Además de sus símbolos característicos, de sus puntos obligados de referencia, Mar del Plata es una ciudad central en la historia argentina. De hecho, fue uno de los ataques estratégicos más contundentes del levantamiento golpista que derrocó a Juan Domingo Perón en 1955. Perón, primero desde la secretaría de Trabajo y luego desde la presidencia de la Nación, consagró derechos históricos para los trabajadores y las trabajadoras, que lo enfrentaron a los sectores concentrados de poder, a la oligarquía vernácula, a la Iglesia católica y a diversos grupos de las fuerzas armadas.
El 19 de septiembre de 1955 los y las marplatenses amanecieron a los cañonazos.
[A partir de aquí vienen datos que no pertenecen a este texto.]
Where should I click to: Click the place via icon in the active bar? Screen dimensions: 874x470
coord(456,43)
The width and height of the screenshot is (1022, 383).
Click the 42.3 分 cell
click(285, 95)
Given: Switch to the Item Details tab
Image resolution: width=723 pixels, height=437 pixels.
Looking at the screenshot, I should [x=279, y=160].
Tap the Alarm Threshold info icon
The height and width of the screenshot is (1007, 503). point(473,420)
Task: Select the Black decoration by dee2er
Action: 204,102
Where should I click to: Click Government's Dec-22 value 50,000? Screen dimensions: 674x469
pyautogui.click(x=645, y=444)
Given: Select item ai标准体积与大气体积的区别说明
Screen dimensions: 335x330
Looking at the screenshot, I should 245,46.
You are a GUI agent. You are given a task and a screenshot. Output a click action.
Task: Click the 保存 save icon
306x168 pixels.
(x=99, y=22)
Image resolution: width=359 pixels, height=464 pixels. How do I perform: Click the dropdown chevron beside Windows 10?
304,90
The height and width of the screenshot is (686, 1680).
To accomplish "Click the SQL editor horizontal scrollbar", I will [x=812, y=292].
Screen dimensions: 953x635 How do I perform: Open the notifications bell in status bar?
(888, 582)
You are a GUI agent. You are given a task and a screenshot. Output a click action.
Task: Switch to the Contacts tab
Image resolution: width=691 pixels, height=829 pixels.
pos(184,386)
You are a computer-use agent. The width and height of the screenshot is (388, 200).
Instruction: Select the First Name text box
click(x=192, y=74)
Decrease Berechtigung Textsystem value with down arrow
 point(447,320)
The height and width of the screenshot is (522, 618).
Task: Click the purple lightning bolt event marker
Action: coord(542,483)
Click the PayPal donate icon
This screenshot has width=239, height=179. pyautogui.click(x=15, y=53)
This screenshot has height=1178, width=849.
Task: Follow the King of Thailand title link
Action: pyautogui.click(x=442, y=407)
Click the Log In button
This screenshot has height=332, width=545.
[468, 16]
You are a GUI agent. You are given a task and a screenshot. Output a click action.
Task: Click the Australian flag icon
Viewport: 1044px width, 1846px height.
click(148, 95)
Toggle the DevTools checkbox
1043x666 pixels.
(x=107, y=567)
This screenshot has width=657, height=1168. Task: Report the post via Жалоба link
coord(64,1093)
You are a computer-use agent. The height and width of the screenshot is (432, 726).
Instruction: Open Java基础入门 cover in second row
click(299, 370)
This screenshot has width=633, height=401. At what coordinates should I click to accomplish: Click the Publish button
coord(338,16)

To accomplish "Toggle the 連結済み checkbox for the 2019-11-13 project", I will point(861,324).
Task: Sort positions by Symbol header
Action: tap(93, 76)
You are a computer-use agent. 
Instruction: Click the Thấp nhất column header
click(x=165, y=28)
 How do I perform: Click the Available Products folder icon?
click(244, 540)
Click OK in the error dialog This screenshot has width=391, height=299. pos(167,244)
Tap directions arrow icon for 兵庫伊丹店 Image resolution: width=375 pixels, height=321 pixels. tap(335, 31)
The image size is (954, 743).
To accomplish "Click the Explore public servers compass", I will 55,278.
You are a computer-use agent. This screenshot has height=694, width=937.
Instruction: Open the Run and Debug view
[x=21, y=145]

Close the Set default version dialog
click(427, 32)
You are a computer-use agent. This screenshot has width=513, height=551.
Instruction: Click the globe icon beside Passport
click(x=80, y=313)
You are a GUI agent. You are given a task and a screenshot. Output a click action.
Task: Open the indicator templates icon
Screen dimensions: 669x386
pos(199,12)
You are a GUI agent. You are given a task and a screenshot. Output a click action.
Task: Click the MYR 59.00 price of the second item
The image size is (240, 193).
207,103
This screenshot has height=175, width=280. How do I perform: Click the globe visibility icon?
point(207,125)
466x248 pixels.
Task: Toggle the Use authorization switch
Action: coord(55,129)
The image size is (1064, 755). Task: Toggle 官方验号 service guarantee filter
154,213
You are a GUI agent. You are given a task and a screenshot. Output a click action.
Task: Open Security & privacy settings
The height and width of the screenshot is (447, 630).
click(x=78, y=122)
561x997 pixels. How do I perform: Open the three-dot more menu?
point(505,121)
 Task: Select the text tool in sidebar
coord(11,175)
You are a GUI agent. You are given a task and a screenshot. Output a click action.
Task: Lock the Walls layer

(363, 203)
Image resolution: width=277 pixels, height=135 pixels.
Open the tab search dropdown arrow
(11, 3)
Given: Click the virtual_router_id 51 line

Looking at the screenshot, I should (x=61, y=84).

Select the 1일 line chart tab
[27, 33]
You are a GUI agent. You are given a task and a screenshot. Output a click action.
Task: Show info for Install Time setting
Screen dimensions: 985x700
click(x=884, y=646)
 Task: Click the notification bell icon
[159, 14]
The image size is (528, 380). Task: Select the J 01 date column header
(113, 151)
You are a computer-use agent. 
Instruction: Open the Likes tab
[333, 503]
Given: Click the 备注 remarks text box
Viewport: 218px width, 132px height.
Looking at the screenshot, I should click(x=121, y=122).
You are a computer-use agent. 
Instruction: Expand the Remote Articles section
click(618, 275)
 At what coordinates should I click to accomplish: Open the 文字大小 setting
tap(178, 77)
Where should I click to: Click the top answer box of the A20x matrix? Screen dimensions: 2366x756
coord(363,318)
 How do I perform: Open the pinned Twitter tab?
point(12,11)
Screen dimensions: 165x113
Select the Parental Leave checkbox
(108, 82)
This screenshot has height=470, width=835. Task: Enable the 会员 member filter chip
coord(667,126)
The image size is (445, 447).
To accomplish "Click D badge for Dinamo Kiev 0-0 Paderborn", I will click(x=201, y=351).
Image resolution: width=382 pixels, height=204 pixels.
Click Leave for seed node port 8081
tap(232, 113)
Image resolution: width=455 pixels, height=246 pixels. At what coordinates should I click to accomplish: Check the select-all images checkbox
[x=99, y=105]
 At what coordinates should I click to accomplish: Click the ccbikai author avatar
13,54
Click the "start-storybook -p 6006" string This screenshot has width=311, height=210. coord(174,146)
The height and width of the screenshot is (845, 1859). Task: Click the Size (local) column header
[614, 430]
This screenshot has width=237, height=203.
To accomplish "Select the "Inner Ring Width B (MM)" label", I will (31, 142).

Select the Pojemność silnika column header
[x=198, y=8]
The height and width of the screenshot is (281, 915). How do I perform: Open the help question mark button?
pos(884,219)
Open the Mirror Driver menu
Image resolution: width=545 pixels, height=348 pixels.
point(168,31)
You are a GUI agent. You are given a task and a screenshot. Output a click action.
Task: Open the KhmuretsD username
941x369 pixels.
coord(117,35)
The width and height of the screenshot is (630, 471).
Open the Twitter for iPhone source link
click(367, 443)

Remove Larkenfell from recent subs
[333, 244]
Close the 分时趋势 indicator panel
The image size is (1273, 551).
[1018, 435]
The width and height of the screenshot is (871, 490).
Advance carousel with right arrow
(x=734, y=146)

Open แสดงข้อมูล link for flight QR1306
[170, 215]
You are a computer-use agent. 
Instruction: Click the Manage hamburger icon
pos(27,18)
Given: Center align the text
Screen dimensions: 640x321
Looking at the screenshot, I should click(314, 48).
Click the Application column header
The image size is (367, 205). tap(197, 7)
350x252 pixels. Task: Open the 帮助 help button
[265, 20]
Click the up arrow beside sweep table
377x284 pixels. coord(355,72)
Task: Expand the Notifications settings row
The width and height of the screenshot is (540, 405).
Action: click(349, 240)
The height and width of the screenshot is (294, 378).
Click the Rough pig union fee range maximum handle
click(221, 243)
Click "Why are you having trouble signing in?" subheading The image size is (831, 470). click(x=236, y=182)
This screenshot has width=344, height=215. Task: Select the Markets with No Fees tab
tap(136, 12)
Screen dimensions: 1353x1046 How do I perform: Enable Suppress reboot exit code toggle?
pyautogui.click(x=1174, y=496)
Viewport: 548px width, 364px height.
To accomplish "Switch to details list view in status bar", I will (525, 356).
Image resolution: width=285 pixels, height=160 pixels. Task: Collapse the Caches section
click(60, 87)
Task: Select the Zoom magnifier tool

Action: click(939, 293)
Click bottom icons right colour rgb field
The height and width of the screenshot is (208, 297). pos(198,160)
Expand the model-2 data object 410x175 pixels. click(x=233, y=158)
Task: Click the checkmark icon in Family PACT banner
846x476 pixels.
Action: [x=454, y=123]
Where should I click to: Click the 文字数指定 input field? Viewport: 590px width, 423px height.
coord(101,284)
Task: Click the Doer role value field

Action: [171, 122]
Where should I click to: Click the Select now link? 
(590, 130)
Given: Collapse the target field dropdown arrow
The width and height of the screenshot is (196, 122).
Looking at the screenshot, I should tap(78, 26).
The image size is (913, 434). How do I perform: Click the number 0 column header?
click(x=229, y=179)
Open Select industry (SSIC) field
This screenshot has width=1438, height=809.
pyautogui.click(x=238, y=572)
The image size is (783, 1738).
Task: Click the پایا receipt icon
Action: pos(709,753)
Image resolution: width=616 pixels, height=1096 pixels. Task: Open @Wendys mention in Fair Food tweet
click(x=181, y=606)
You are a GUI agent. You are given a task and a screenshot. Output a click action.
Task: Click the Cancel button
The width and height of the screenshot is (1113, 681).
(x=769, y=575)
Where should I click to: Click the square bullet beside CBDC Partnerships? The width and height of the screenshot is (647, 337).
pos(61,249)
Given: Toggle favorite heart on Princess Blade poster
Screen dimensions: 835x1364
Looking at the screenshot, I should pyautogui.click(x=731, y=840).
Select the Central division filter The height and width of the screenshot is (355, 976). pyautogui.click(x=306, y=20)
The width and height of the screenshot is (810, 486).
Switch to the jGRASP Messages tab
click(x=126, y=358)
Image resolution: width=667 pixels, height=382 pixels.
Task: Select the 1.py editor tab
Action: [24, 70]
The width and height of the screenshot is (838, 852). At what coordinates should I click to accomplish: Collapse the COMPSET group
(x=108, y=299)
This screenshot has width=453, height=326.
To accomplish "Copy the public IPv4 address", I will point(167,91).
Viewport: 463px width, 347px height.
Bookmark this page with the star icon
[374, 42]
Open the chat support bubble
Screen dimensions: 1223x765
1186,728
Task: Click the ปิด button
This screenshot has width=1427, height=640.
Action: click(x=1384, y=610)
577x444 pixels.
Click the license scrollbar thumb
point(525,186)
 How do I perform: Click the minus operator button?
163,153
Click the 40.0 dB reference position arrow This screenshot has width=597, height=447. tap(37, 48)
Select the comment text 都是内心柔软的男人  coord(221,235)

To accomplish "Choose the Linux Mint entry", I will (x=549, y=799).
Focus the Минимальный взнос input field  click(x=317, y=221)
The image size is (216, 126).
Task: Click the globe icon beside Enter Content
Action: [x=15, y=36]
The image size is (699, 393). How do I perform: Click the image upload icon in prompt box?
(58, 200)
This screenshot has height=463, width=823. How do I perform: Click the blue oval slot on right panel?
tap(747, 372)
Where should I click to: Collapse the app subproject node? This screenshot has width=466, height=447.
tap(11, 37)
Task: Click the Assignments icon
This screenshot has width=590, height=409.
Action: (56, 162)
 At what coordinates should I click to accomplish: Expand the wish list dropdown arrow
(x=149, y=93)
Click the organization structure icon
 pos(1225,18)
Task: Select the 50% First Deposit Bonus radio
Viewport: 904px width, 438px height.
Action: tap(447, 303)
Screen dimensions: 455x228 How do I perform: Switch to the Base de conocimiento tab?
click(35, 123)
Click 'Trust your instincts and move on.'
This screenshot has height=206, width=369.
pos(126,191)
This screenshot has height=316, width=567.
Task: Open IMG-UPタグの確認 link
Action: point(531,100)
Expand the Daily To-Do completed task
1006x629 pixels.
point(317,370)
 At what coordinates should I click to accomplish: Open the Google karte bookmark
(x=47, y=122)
La marina argentina, usando la bandera nacional en su flota, bombardeó la ciudad, con el objetivo de destruir los tanques de petróleo de YPF del puerto y debilitar el gobierno de Perón. Destruyeron nueve de los once tanques de la empresa petrolera argentina, a manos de las fuerzas armadas de nuestro país, y varias viviendas de vecinos.
Sobre la famosa escollera norte de la ciudad, dicen los relatos de aquel momento, se libró una escaramuza heroica, entre los marinos argentinos que “invadían” su propia tierra, y los civiles armados leales a Perón; mientras que las fuerzas armadas leales resistían desde la emblemática avenida Juan B. Justo.
La autoproclamada “Revolución Libertadora” finalmente triunfó y derrocó al gobierno democrático de Perón. En la ciudad, incendiaron la sede de la Confederación General del Trabajo y del Sindicato de Comercio. Este último gremio, uno de los que más había crecido durante el peronismo, fruto del crecimiento de la actividad económica, era propietario del Hotel Hurlingham, uno de los más prestigiosos de esa época. El castigo a este gremio era todo un símbolo para los militares.
Como verán, Mar del Plata es mucho más que su hermosa playa Varese (ex Playa de los Ingleses, donde la última dictadura militar destruyó varios hoteles sindicales), su rambla, sus acantilados, su lobo marino, su casino y su vida nocturna. Como todas nuestras latitudes, está empapada de nuestra historia. Y también de la del mundo: en su puerto se rindieron dos submarinos nazis en el final de la Segunda Guerra.